→ Try it:
A partial copy is required: transcribe exactly the lines from the one containing "You are a computer-use" through the last line below, without any pictures.

++++ Supplied records

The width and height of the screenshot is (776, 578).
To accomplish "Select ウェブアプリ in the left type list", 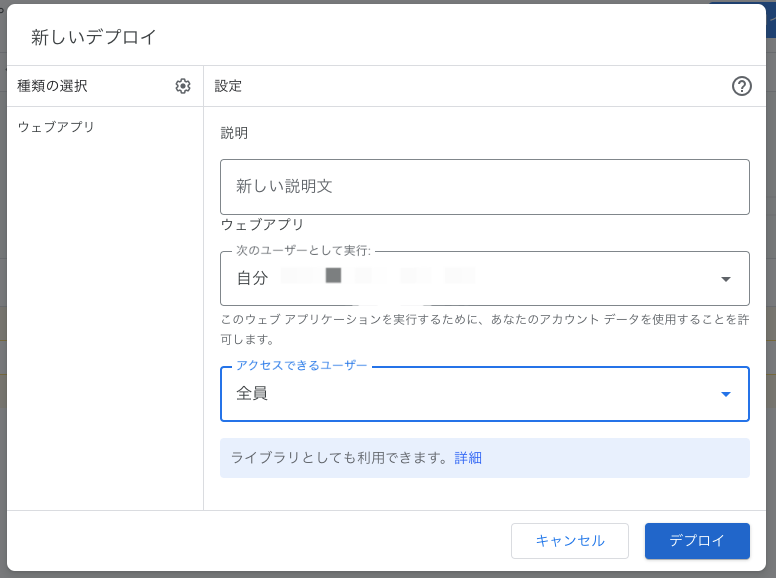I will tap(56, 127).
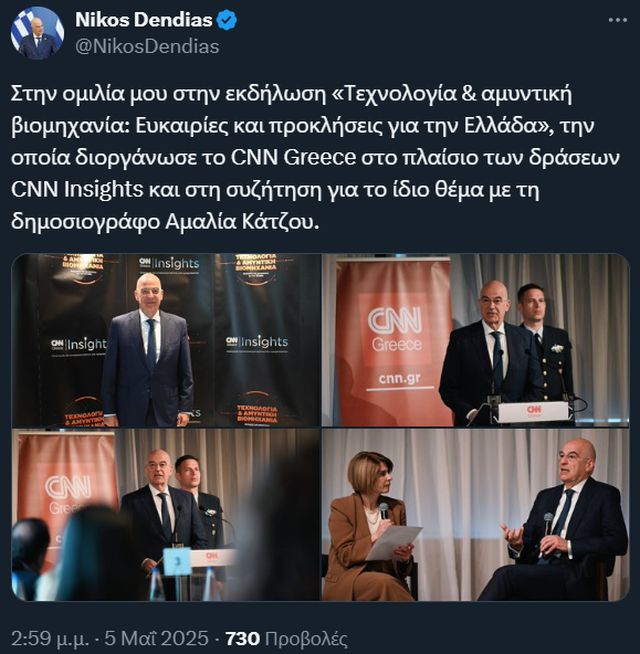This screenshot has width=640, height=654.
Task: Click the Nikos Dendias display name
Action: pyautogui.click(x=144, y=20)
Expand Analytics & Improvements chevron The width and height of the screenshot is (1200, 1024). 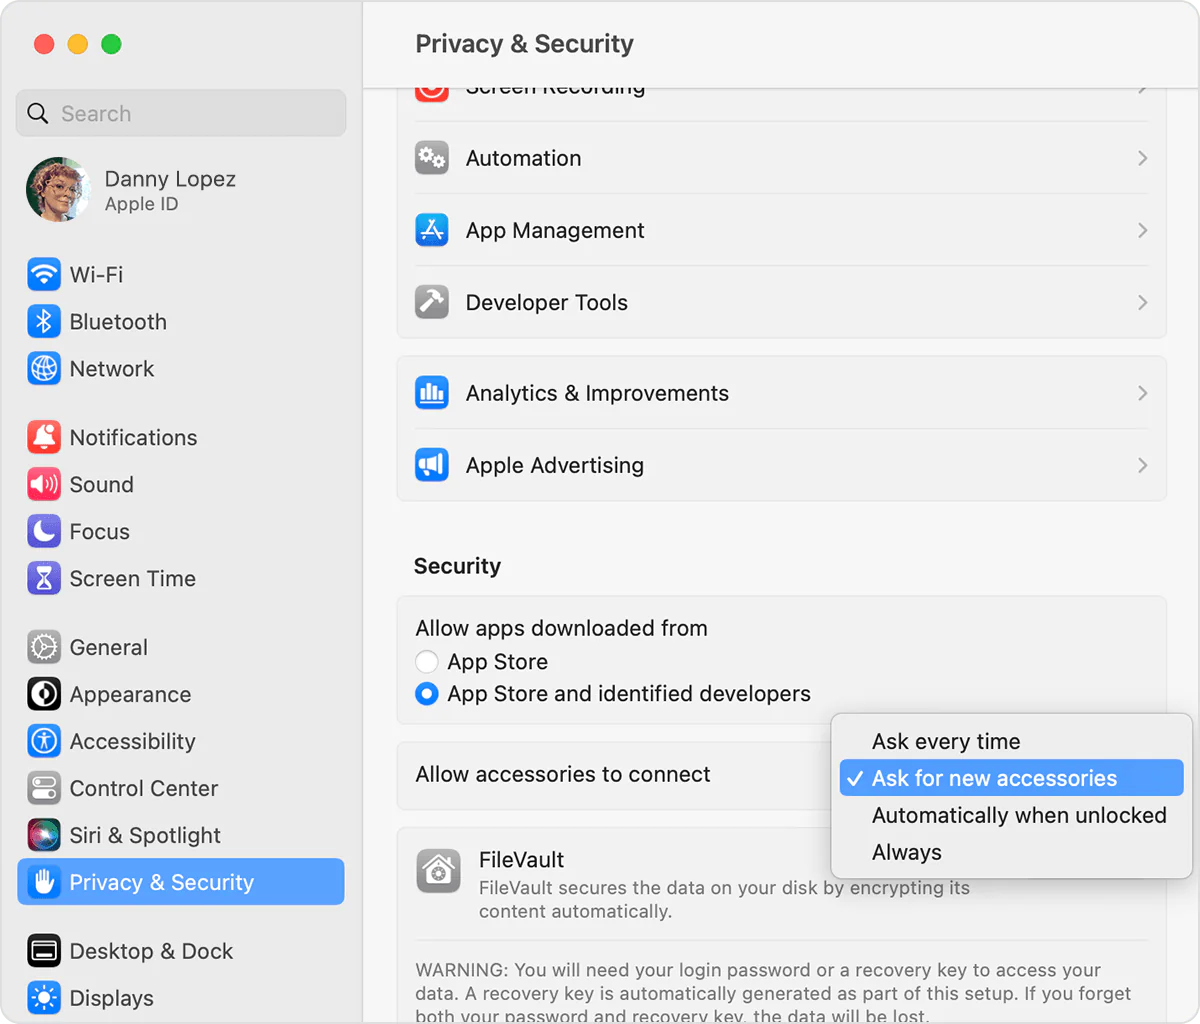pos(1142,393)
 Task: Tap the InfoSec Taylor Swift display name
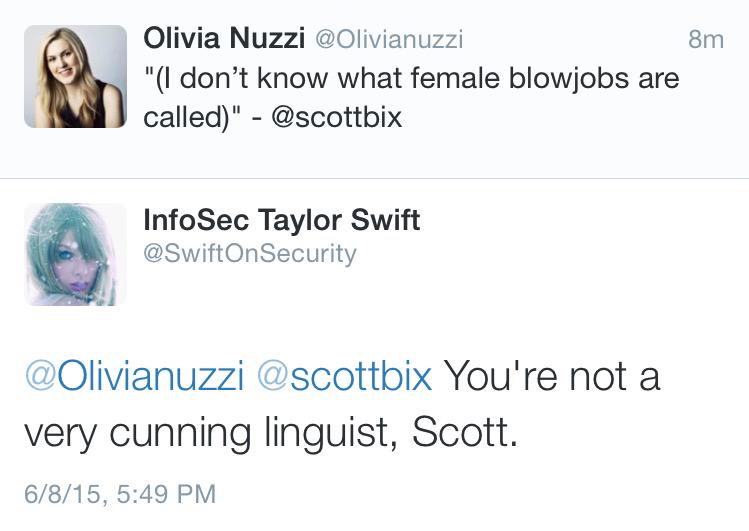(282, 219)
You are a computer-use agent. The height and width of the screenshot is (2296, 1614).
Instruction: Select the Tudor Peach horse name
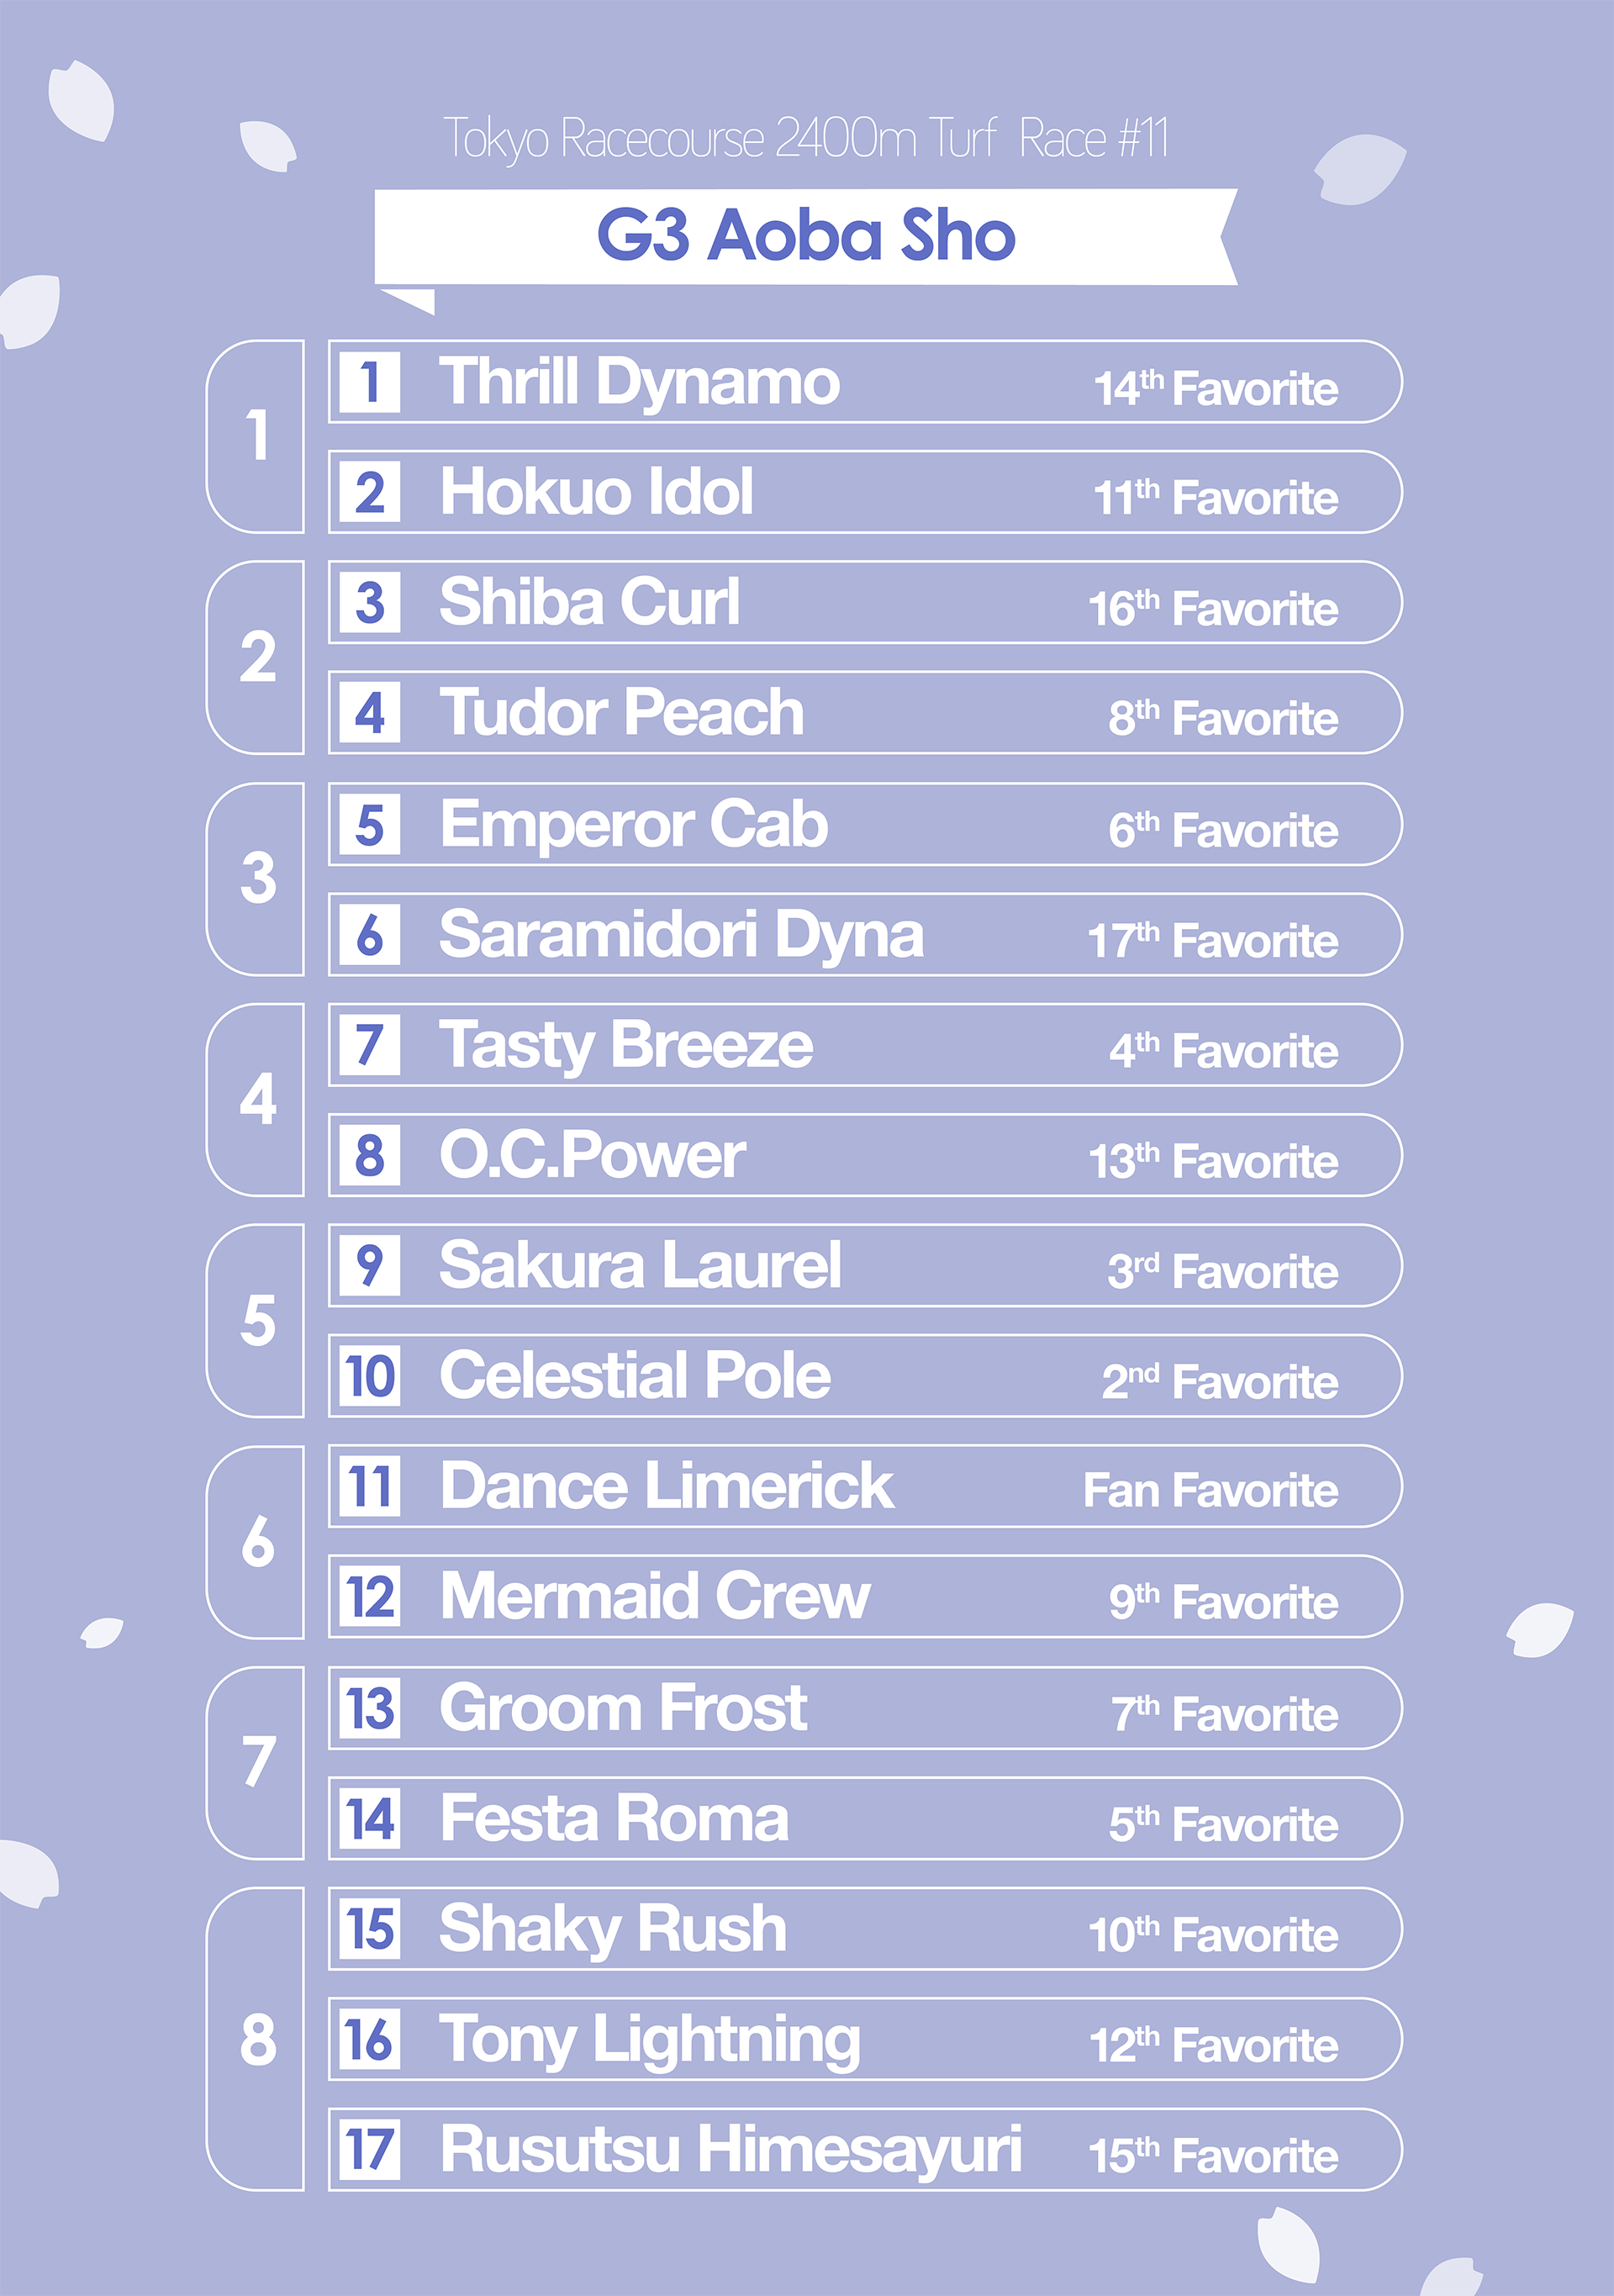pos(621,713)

++++++++

→ Solution to this task:
You are a computer-use agent. The height and width of the screenshot is (2296, 1614).
Instruction: Select the Tudor Peach horse name
pos(621,713)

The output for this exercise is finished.